◆ YOUR GOAL ◆
Write out each line of the records that has "Image" in it.

◆ DATA SUPPLIED ◆

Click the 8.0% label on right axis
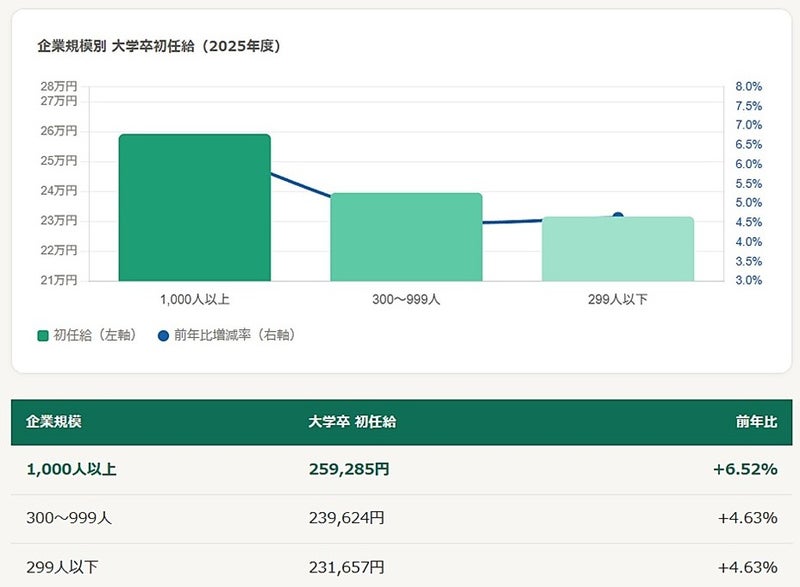The height and width of the screenshot is (587, 800). point(748,87)
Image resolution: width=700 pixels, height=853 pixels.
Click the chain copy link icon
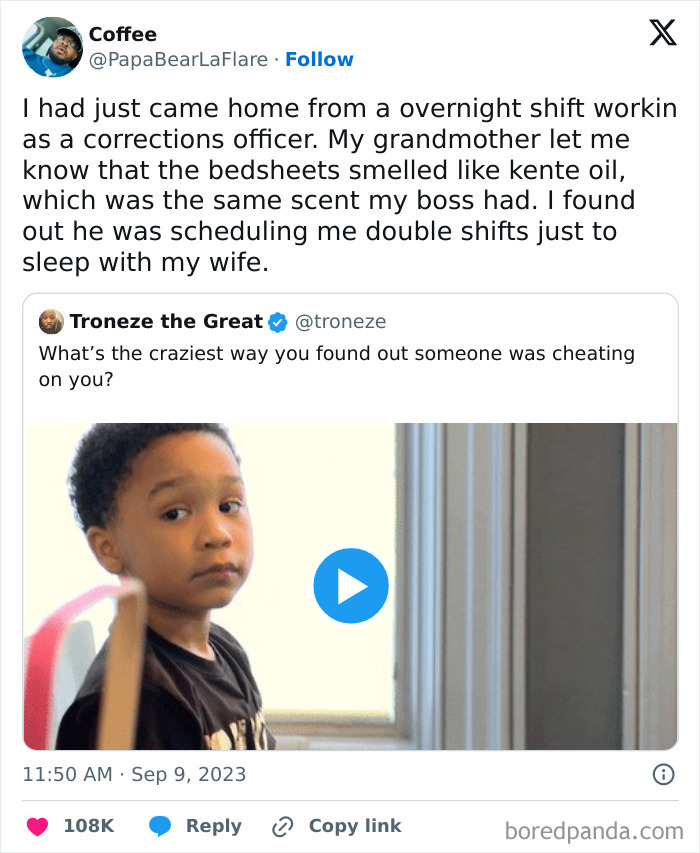(x=283, y=826)
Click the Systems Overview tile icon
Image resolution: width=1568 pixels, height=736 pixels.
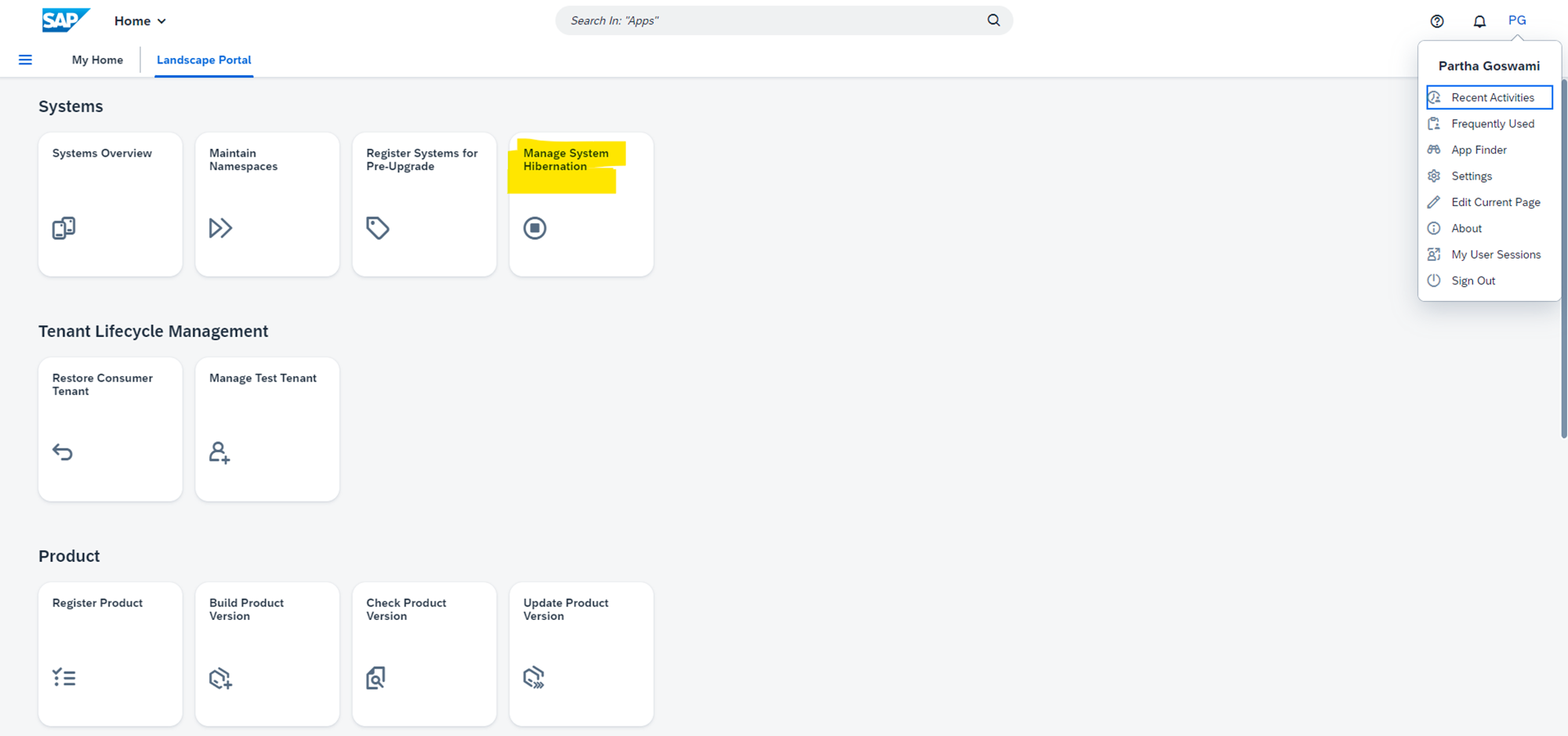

◆ ANSWER TO THIS EXERCISE ◆
Image resolution: width=700 pixels, height=853 pixels.
Image resolution: width=1568 pixels, height=736 pixels.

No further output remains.